In ketamine and esketamine treatments, particularly, the therapeutic process embodies a synthesis of biological intervention and psychological transformation. Patients frequently describe experiences of transcendent insight, emotional release, and deepened empathy, emerging with reshaped understandings of their identities and capabilities. Here, medicine does not merely manage symptoms; it actively participates in the re-authoring of personal narratives, providing therapeutic value far beyond conventional pharmacology. Ketamine and esketamine are conceptually challenging to the standard framework of how medicine is supposed to function for a person in that ketamine and esketamine represent a type of healing that is true to the existential nature of who we are: mind and brain.
Yet, embracing the intrinsic unity of mind and brain also confronts us with deeper, existential considerations. If identity, consciousness, and experience are bound inseparably to transient biology, what does this imply about the essence of self and the meaning we ascribe to life itself? Historically, mind-body dualism has served as a comforting illusion—a protective barrier against confronting our mortality and impermanence. By preserving the idea that the mind or soul might somehow transcend physical degradation, society shields itself from existential anxiety. However, in acknowledging that our psychological experiences are as impermanent and biologically rooted as our physical bodies, we must bravely engage with profound questions regarding purpose, meaning, and the very essence of being human.

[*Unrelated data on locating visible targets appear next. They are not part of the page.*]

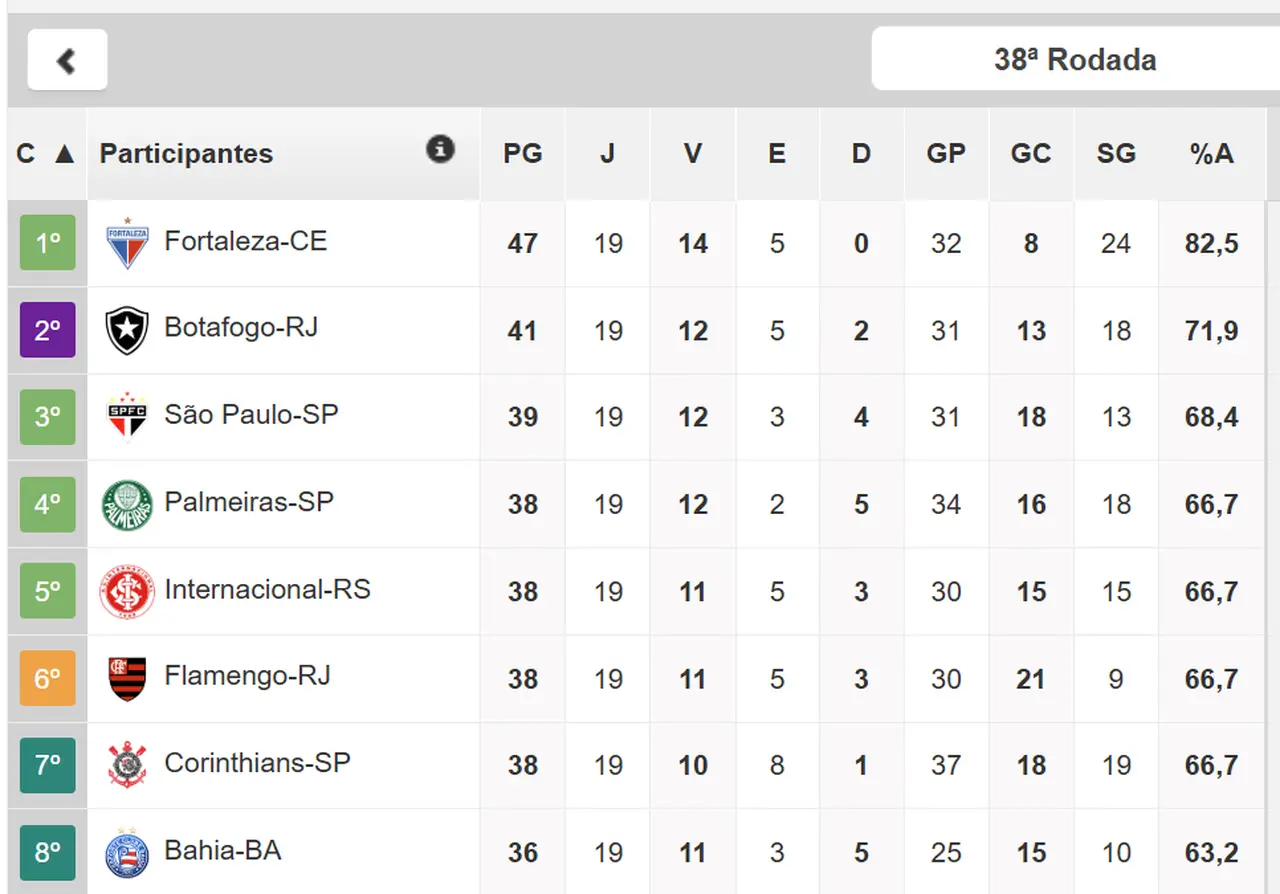
Task: Sort table by PG column header
Action: pos(522,154)
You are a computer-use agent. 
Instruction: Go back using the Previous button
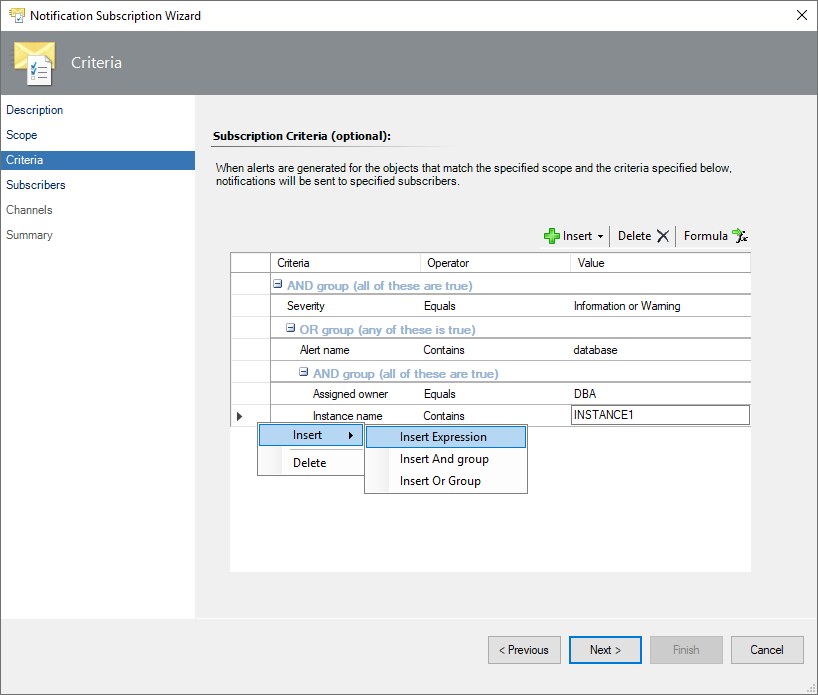pyautogui.click(x=524, y=649)
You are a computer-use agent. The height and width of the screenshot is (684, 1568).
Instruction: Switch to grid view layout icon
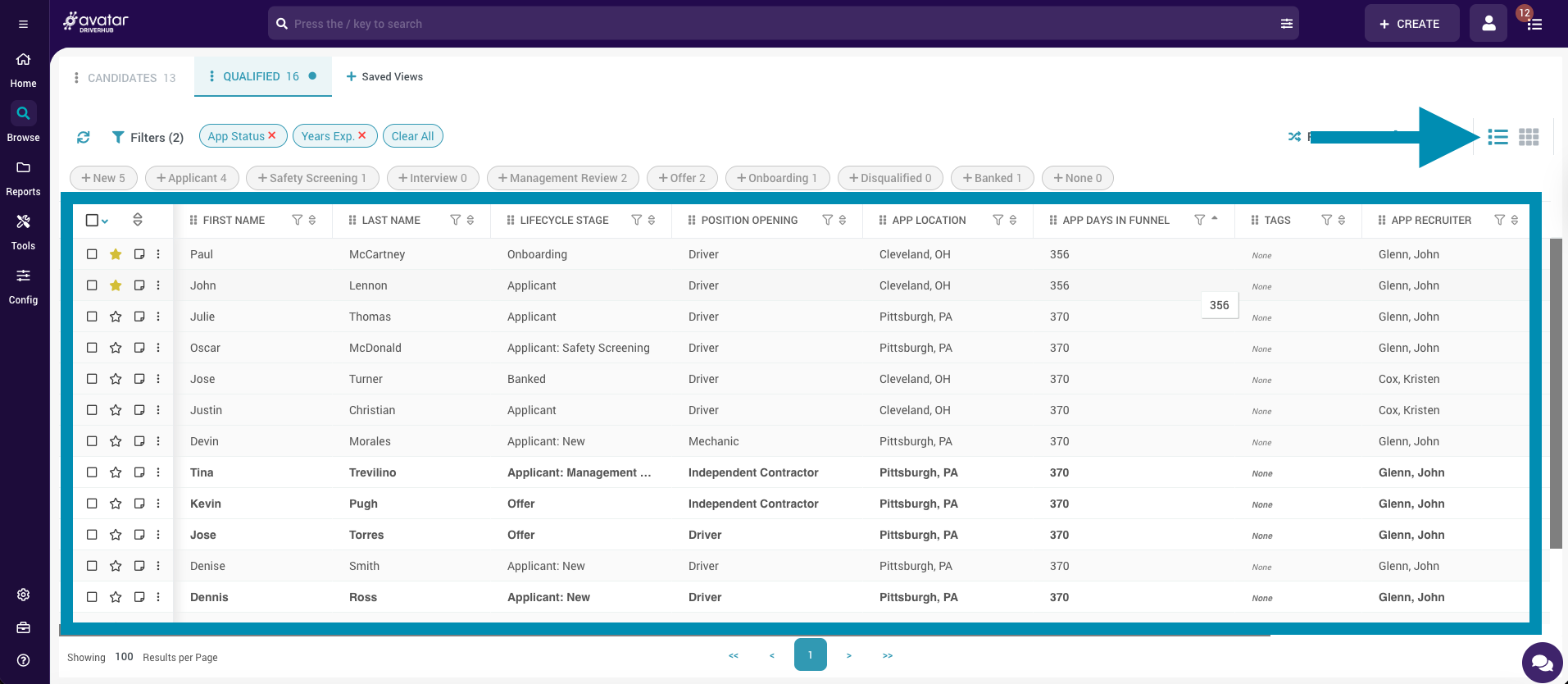click(1528, 137)
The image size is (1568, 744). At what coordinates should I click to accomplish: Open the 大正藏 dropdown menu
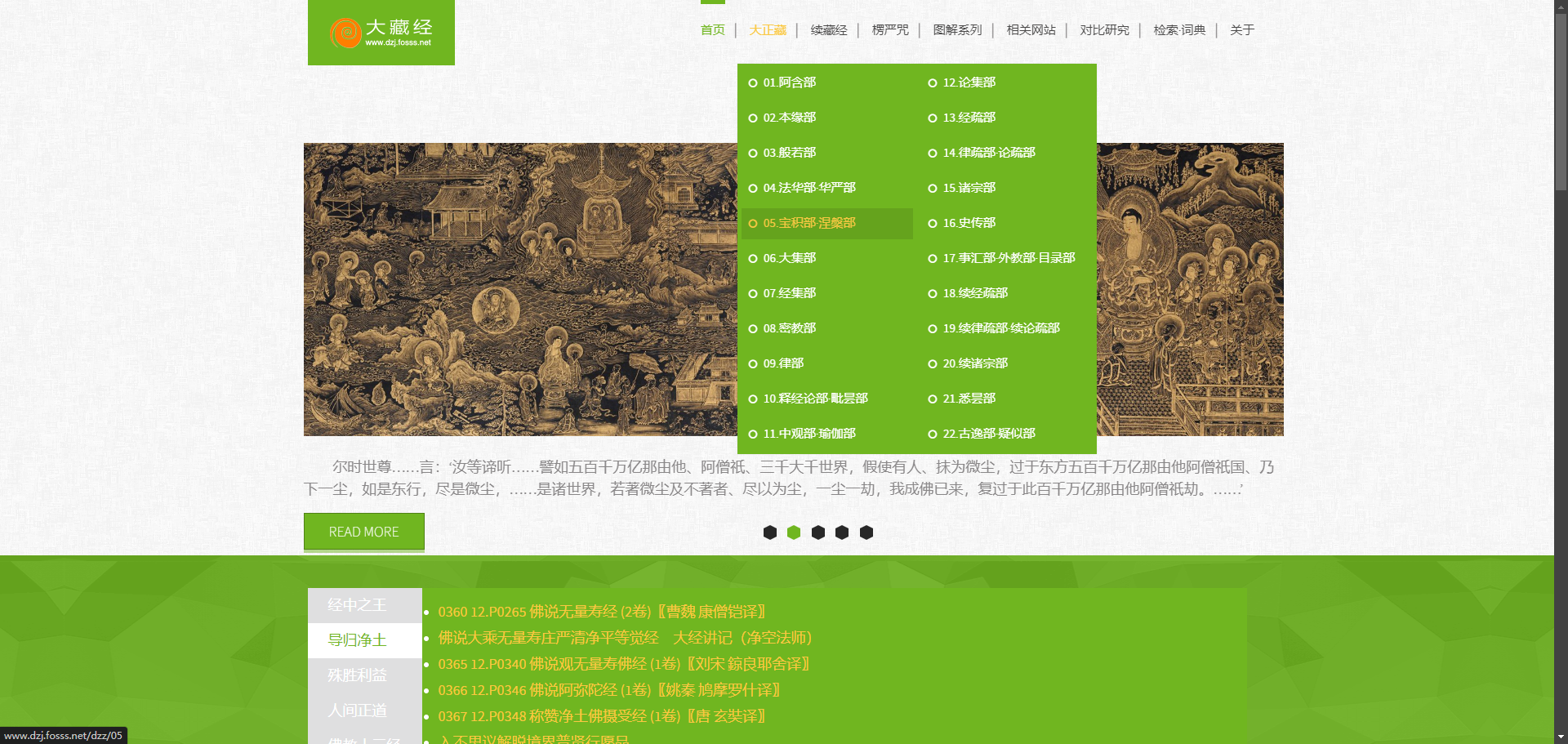[x=767, y=30]
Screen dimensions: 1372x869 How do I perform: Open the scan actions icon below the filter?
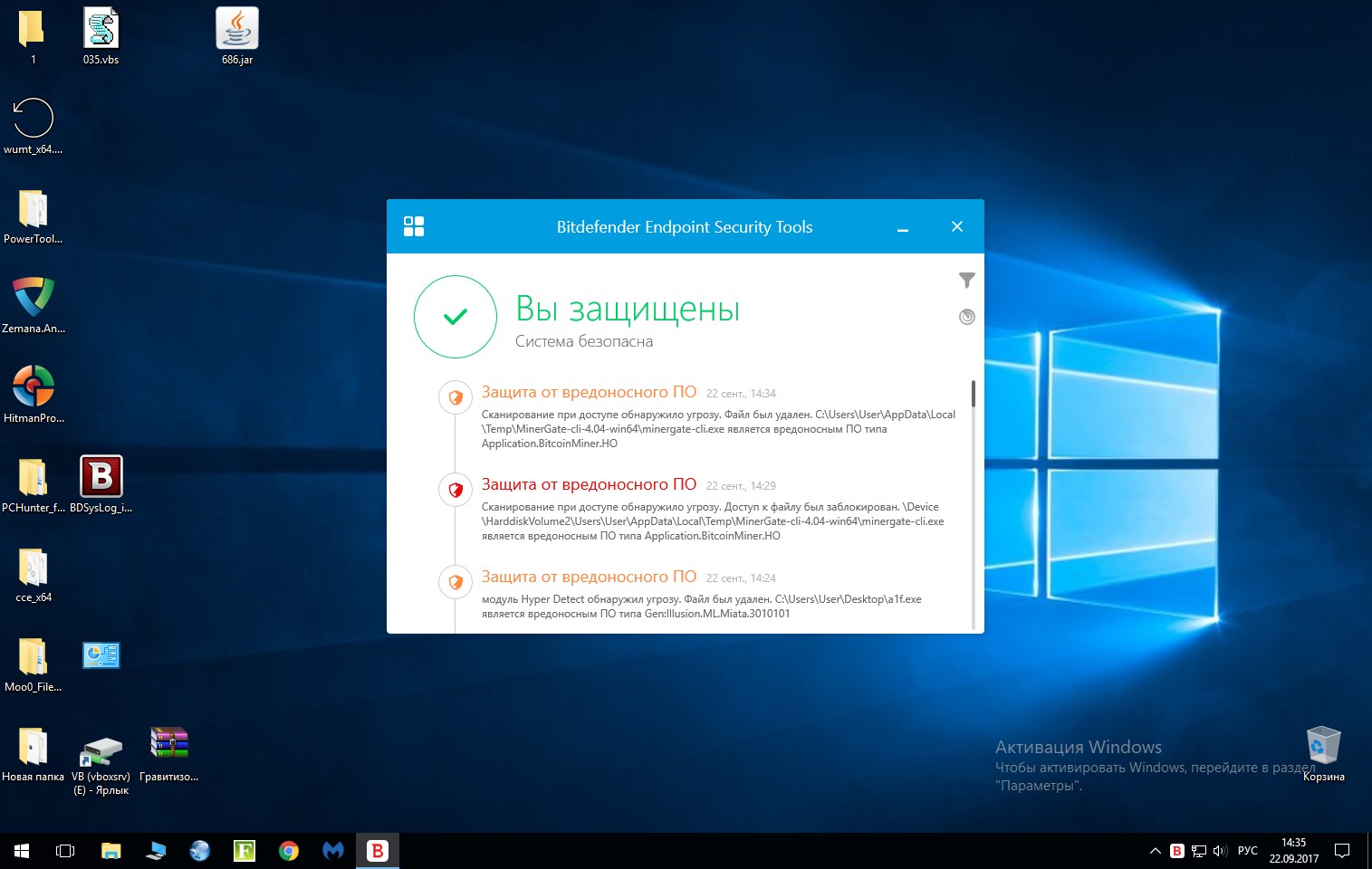(x=966, y=317)
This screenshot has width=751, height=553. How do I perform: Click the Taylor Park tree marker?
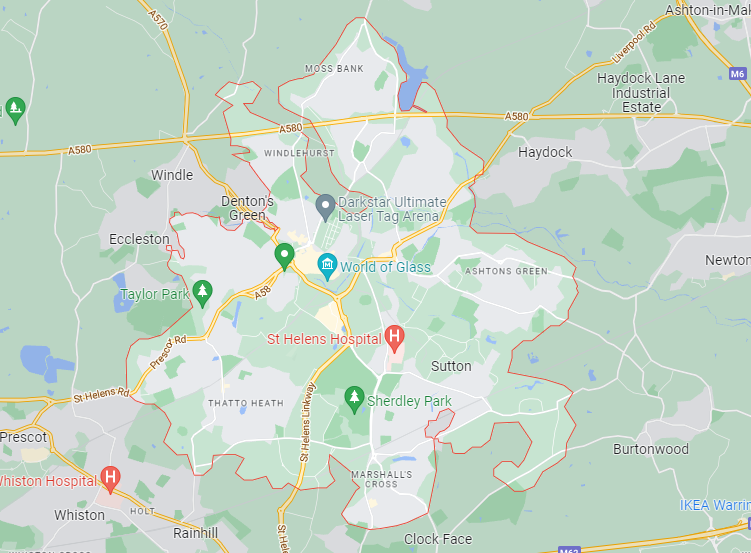click(202, 293)
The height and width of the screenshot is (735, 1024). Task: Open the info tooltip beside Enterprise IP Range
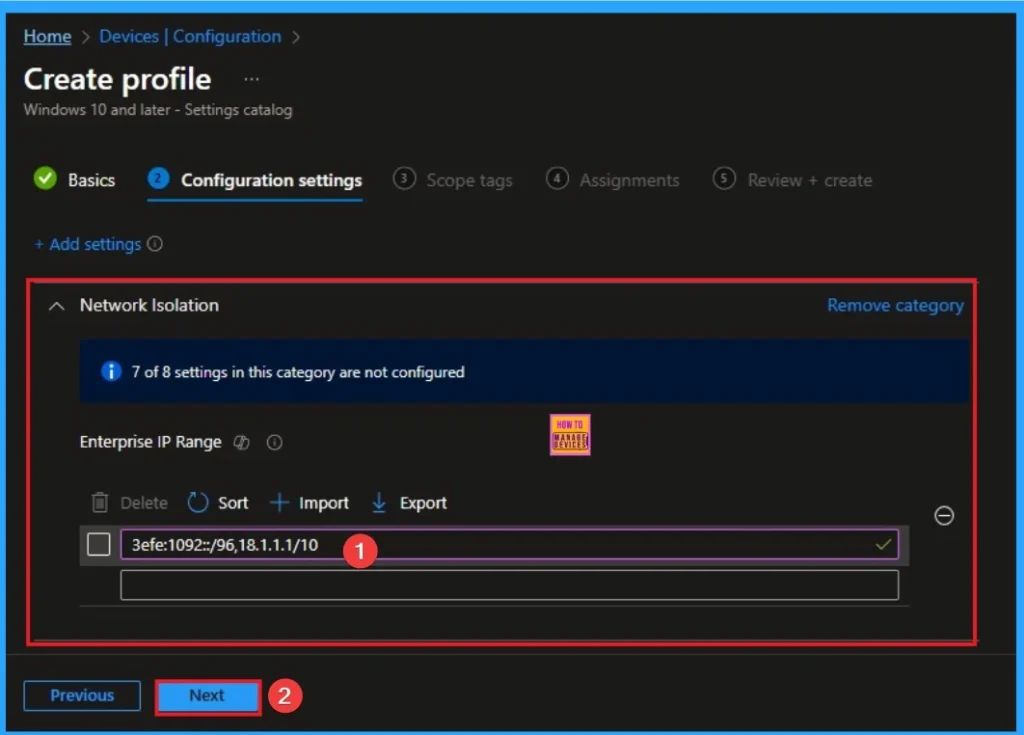click(x=274, y=442)
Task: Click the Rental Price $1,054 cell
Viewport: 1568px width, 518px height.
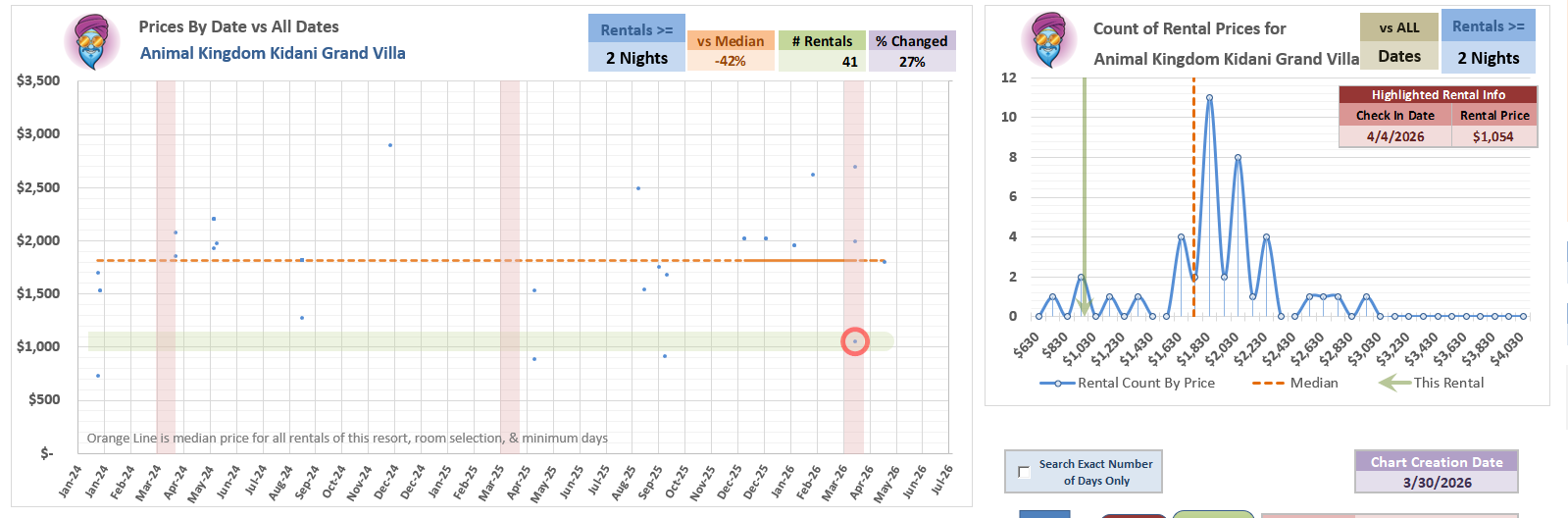Action: 1493,136
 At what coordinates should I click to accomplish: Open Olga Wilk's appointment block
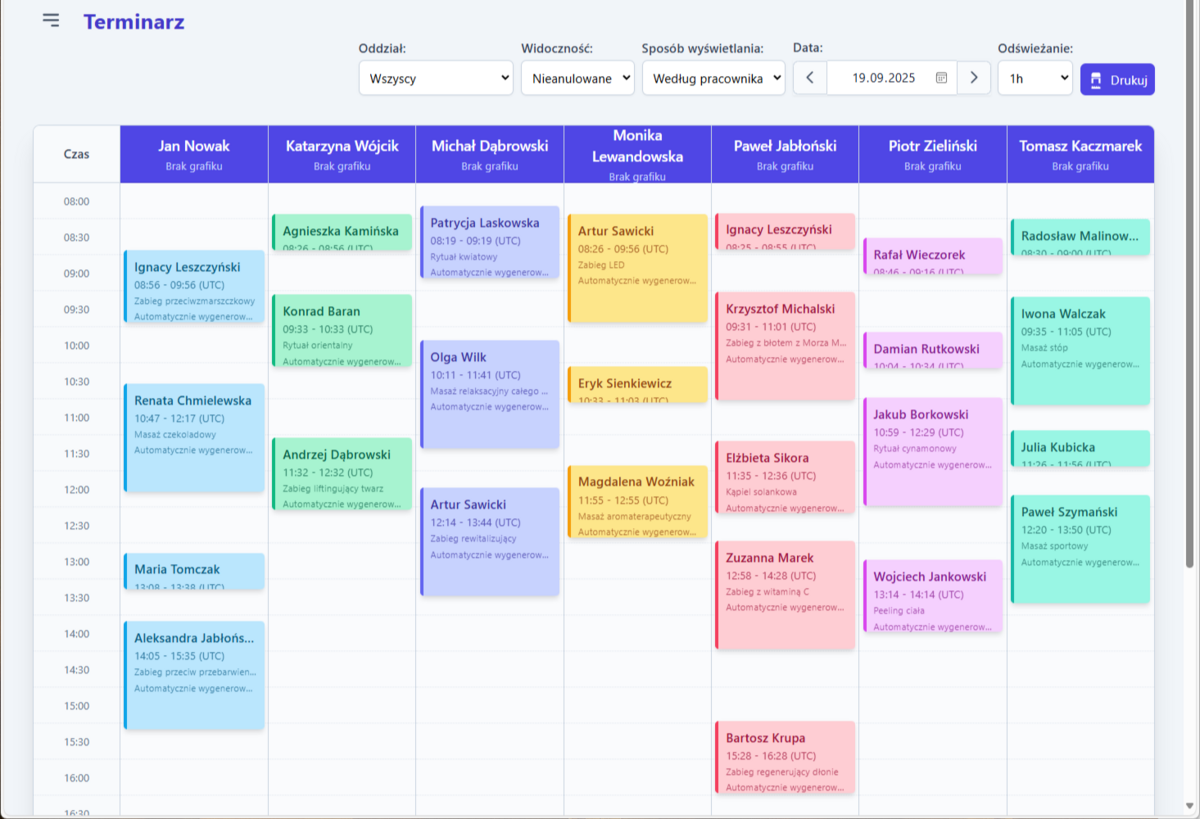pos(490,393)
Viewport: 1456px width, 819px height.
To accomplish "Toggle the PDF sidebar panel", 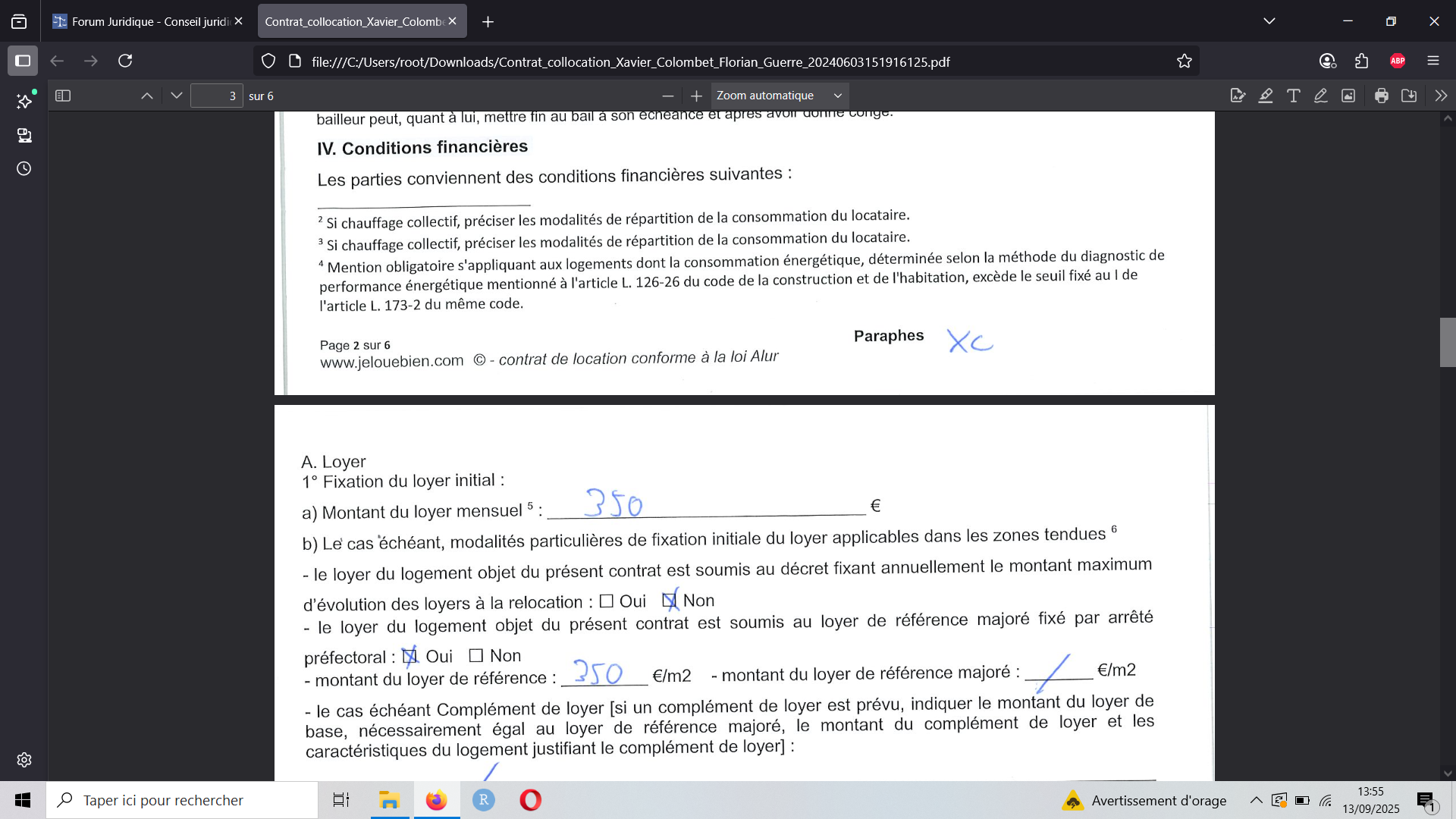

This confrontation need not lead to despair or nihilism. Instead, recognizing the inherent unity between mind and brain invites a more holistic, compassionate, and integrative approach to mental health care. Such an approach fosters empathy by removing blame from conditions long misunderstood as moral failings. It encourages medical and therapeutic practices that simultaneously address biology, psychology, and narrative—honoring the complexity and richness of human experience. Furthermore, this perspective may lead society toward more inclusive, empathetic treatment paradigms, acknowledging mental suffering as profoundly human and universally tractable.
Given this evolving understanding, the standard of psychiatric care, especially for treatment-refractory patients—those for whom conventional therapies have failed—must shift significantly. It necessitates a broader, integrative approach that combines pharmacological interventions with experiential and narrative-based therapies. This paradigm shift acknowledges the interwoven biological and psychological dimensions of mental illness, promoting treatments that deeply engage patients' lived experiences and individual narratives. It encourages clinicians to consider innovative therapies such as psychedelics or ketamine/esketamine not merely as last resorts but as vital components of comprehensive, patient-centered care.